Sua tarefa – Edite um trecho da resenha: comece nas palavras "20/09/2019 às 00h00min - Atualizada" e pare depois de "aconteceu com Xinran.", trocando "jornalista" por "repórter".

Texto de estudo –
———

20/09/2019 às 00h00min - Atualizada em 20/09/2019 às 00h00min
Resenha: As boas mulheres da China - Xinran
Talyta Brito - Editado por Socorro Moura
Divulgação: Amazon Todas as profissões têm seus privilégios e suas frustrações. O maior dilema do jornalista, talvez seja, ver uma realidade, e não poder transformá-la. Compete-lhe apenas contá-la, seja através do texto impresso, das ondas do rádio, por meio das páginas de um livro ou uma revista. E dar notoriedade a tais fatos é a ferramenta mais poderosa que esses profissionais possuem. O que fazer quando seus superiores se opõe a ideia de tornar pública determinada história? Foi justamente isso que aconteceu com Xinran.

———

Material fornecido –

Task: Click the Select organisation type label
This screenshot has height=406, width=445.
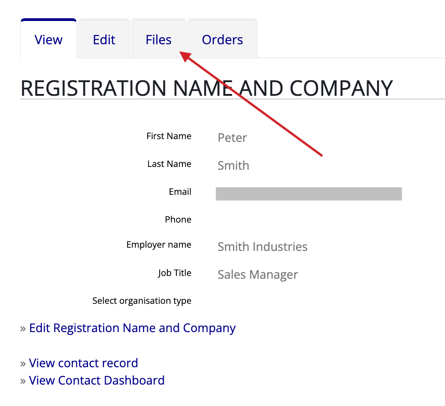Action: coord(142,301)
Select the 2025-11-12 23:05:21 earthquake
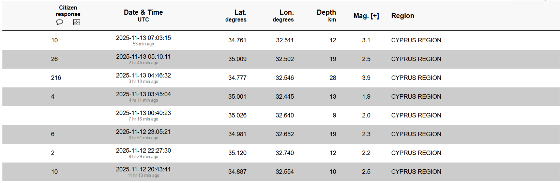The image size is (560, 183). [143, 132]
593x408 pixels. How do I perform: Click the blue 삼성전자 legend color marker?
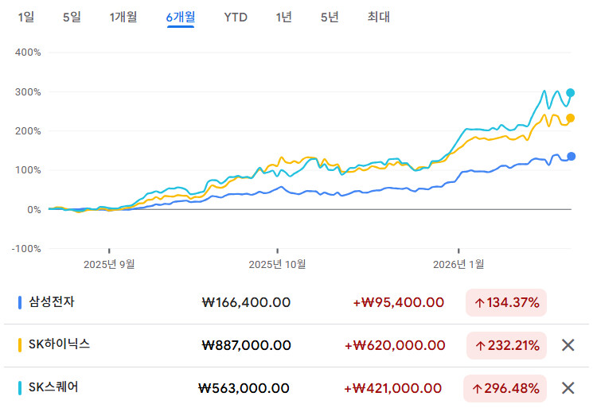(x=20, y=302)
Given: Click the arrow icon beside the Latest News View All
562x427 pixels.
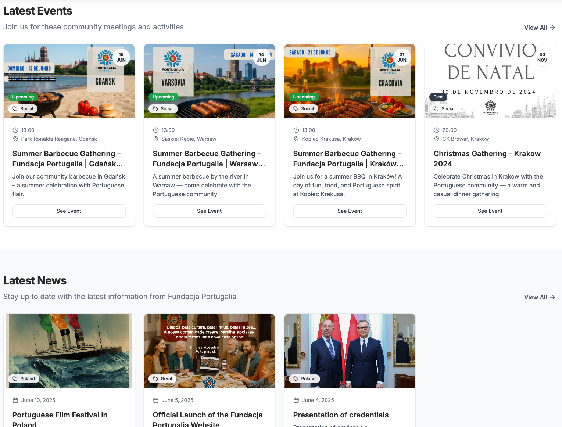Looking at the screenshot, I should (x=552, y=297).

———

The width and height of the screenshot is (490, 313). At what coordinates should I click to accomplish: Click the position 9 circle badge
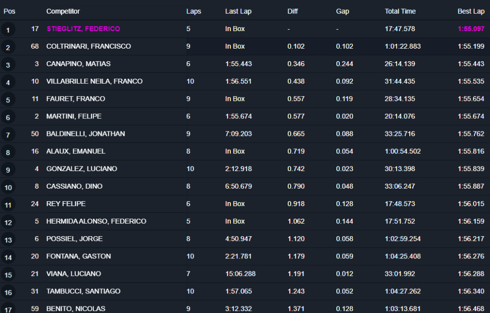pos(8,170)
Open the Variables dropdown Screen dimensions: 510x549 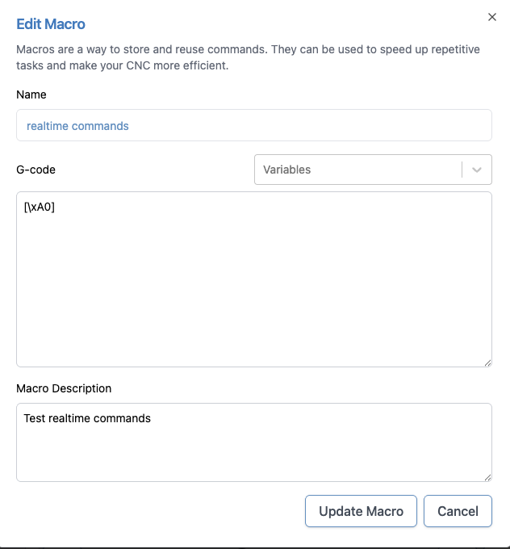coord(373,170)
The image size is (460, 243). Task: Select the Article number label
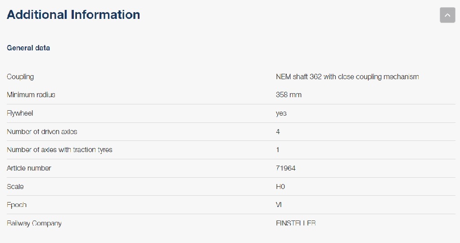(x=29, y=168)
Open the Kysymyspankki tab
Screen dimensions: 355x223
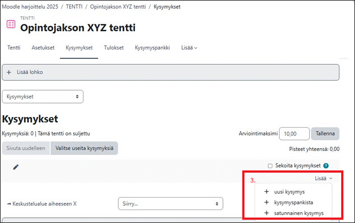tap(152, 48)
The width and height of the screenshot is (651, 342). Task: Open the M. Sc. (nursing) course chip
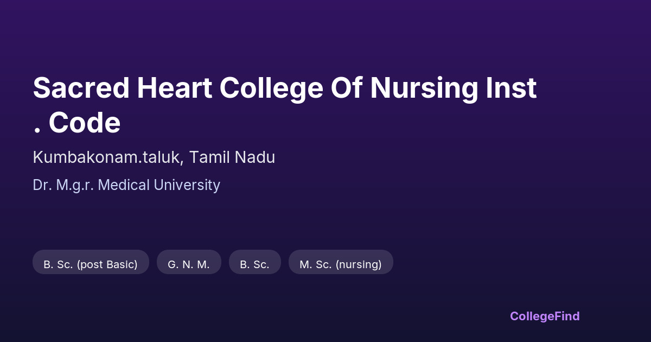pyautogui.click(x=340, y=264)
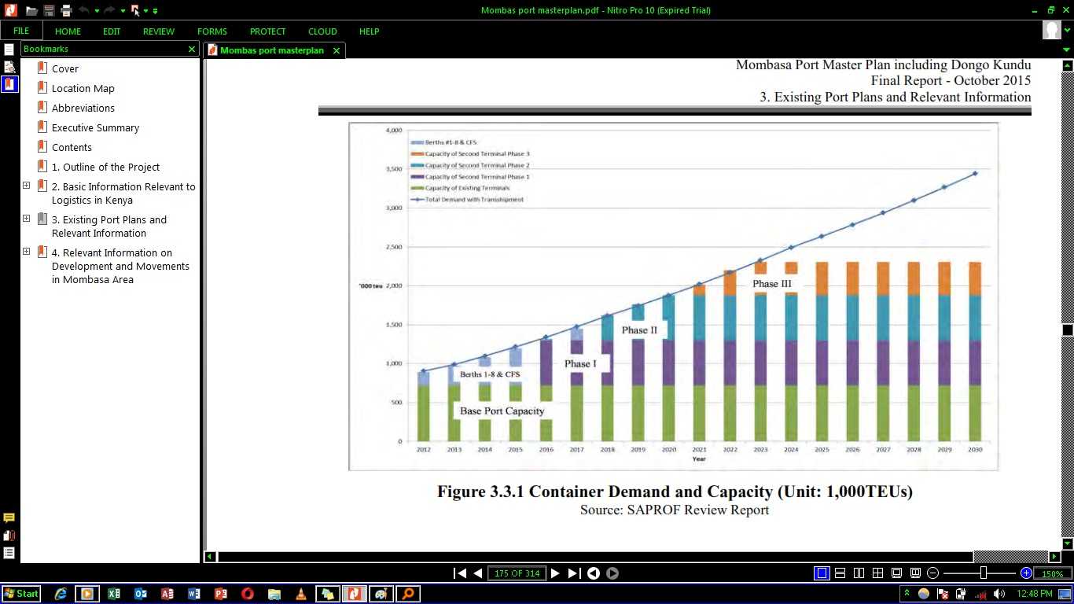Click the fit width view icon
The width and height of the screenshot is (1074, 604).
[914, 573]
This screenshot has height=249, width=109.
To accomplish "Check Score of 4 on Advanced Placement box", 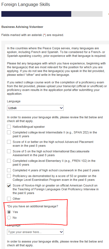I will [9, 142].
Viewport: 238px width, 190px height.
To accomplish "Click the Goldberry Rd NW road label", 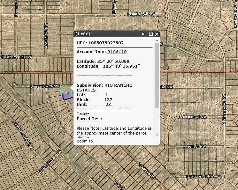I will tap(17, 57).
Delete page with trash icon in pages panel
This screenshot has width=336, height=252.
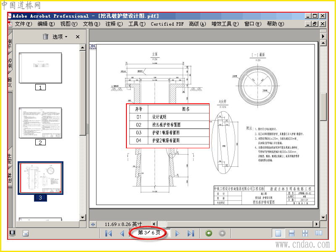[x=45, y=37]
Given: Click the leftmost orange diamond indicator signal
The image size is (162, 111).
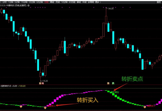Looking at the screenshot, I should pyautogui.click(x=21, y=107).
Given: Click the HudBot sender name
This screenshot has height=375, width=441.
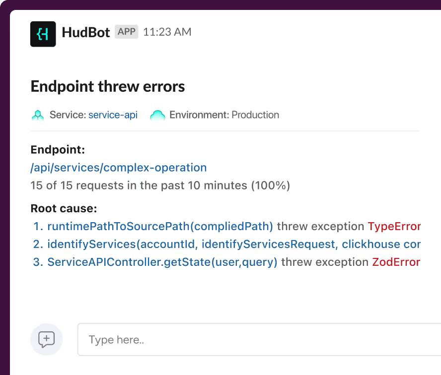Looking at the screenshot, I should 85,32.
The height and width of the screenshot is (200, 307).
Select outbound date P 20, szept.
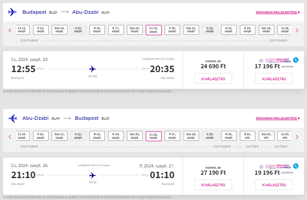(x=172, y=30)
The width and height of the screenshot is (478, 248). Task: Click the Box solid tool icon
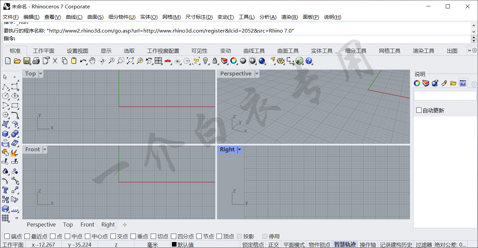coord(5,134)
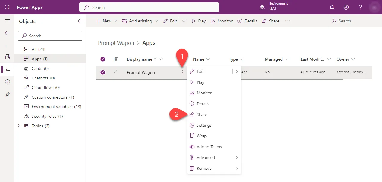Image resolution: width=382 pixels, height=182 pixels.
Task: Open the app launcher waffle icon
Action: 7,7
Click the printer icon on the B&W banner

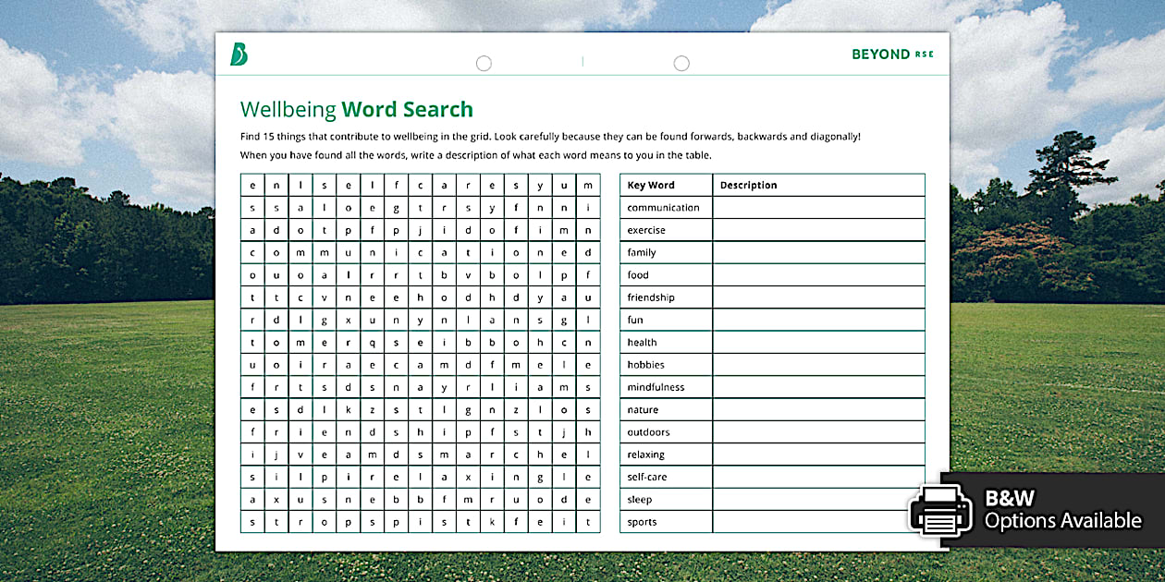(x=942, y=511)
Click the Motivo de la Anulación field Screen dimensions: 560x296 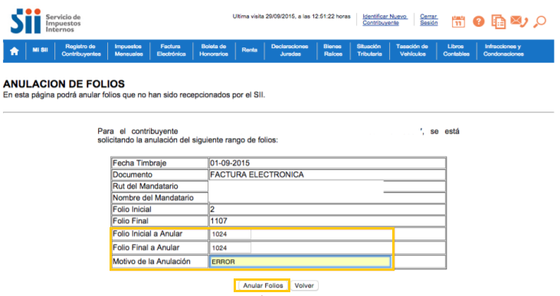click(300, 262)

———

Resposta escrita –
20/09/2019 às 00h00min - Atualizada em 20/09/2019 às 00h00min
Resenha: As boas mulheres da China - Xinran
Talyta Brito - Editado por Socorro Moura
Divulgação: Amazon Todas as profissões têm seus privilégios e suas frustrações. O maior dilema do repórter, talvez seja, ver uma realidade, e não poder transformá-la. Compete-lhe apenas contá-la, seja através do texto impresso, das ondas do rádio, por meio das páginas de um livro ou uma revista. E dar notoriedade a tais fatos é a ferramenta mais poderosa que esses profissionais possuem. O que fazer quando seus superiores se opõe a ideia de tornar pública determinada história? Foi justamente isso que aconteceu com Xinran.